La verità sull’omicidio di Serena Mollicone, uno dei principali casi italiani, questa volta potrebbe essere finalmente vicina. A distanza di diciotto anni dai fatti, la Procura della Repubblica di Cassino, al termine della nuova inchiesta sull’uccisione della diciottenne di Arce, ha chiesto cinque rinvii a giudizio. A rischiare un processo l’allora comandante della stazione dell’Arma, la moglie, il figlio e altri due carabinieri. Gli inquirenti non hanno dubbi: la studentessa sarebbe stata uccisa proprio in caserma.

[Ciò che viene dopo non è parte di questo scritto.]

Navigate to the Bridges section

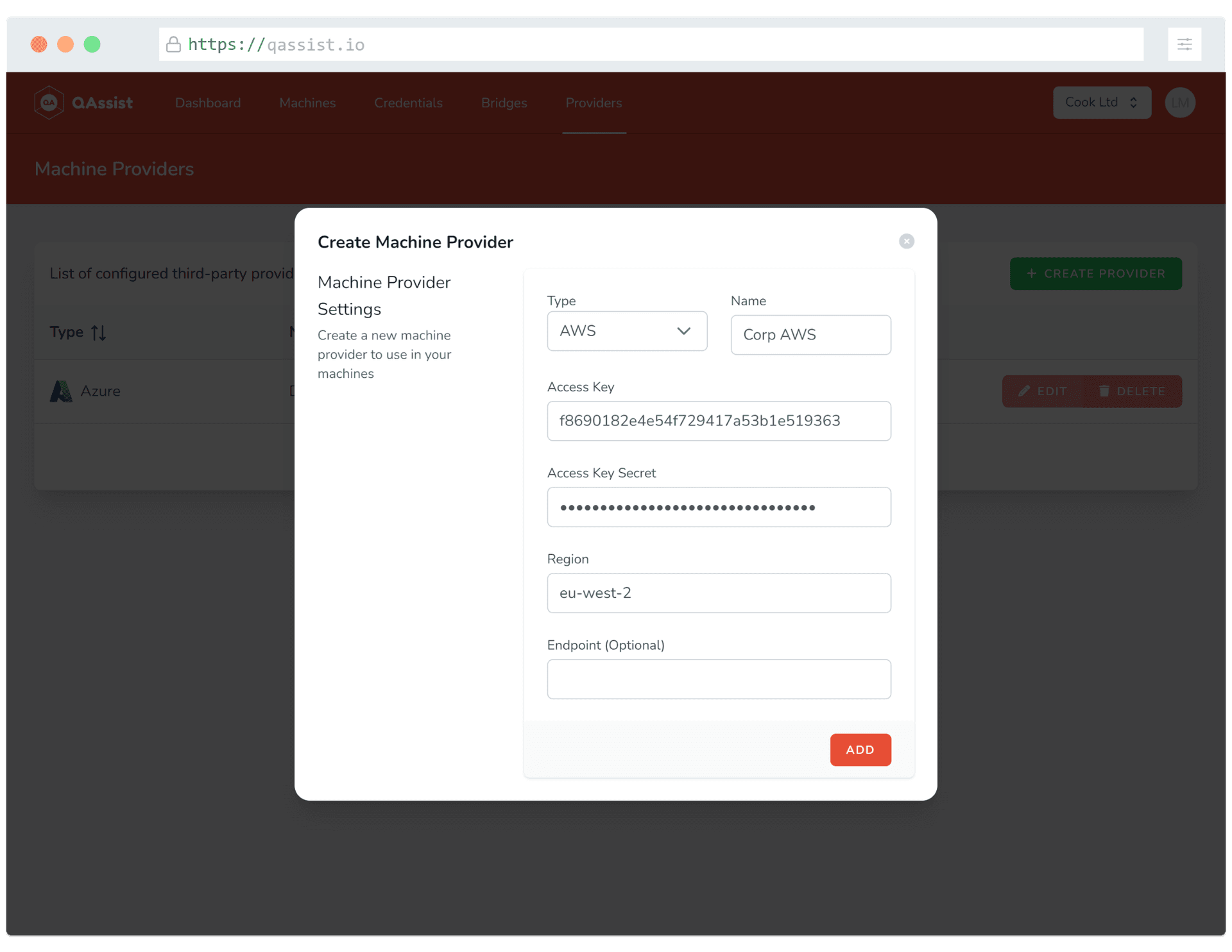pyautogui.click(x=504, y=103)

Nel luogo dove i cittadini dovrebbero essere protetti e nel quale sono state svolte le prime indagini che non sarebbero state altro che un enorme depistaggio. L’ex comandante della stazione dell’Arma di Arce, Franco Mottola, il figlio Marco e la moglie Annamaria sono accusati di omicidio aggravato e occultamento di cadavere.

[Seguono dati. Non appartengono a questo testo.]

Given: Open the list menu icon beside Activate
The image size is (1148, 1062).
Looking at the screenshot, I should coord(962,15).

L’appuntato scelto Francesco Suprano è invece accusato di favoreggiamento personale in omicidio volontario, e il luogotenente Vincenzo Quatrale di concorso in omicidio volontario e istigazione al suicidio di un collega brigadiere. Serena Mollicone scomparve da Arce il primo giugno 2001 e il suo corpo senza vita, con le mani e i piedi legati e la testa stretta in un sacchetto di plastica, venne trovato due giorni dopo in un boschetto ad Anitrella, una frazione del vicino Monte San Giovanni Campano.
Nel 2003, con le accuse di omicidio e occultamento di cadavere, venne arrestato Carmine Belli, un carrozziere di Rocca d’Arce, poi assolto dopo aver trascorso da innocente quasi un anno e mezzo in carcere. L’omicidio della 18enne sembrava destinato a restare un mistero, ma la Procura di Cassino non ha mollato e le indagini hanno ripreso vigore nel 2008.

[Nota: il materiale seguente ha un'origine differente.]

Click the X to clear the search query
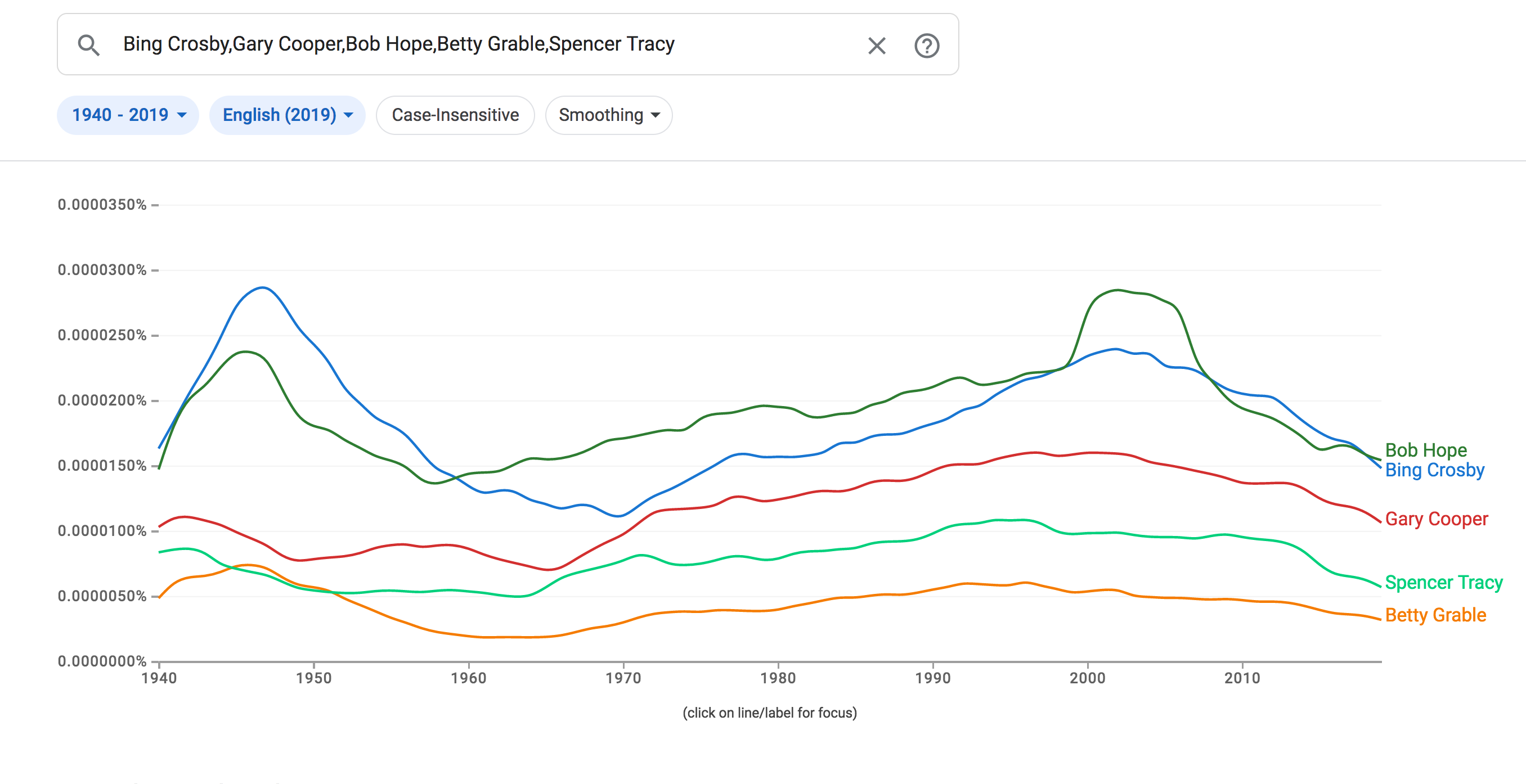 coord(876,45)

In quella circostanza, prima di essere interrogato, il brigadiere Santino Tuzi si tolse la vita. Gli investigatori ipotizzarono a quel punto che il militare si fosse ucciso perché terrorizzato dal dover parlare di quanto realmente accaduto nella caserma dell’Arma di Arce. Alla luce dei nuovi accertamenti, il sostituto procuratore Maria Beatrice Siravo si è convinta che la diciottenne il giorno della sua scomparsa si fosse recata proprio presso la caserma dei carabinieri e che lì, in un alloggio in disuso di cui aveva disponibilità la famiglia dell’allora comandante, la giovane sia stata stata aggredita.
Avrebbe battuto con violenza la testa contro una porta e, credendola morta, venne portata nel boschetto. Vedendo in quel momento che respirava ancora, sarebbe quindi stata soffocata e sarebbero iniziati i depistaggi. Ora le cinque richieste di giudizio e la speranza che finalmente tutta la verità venga fuori.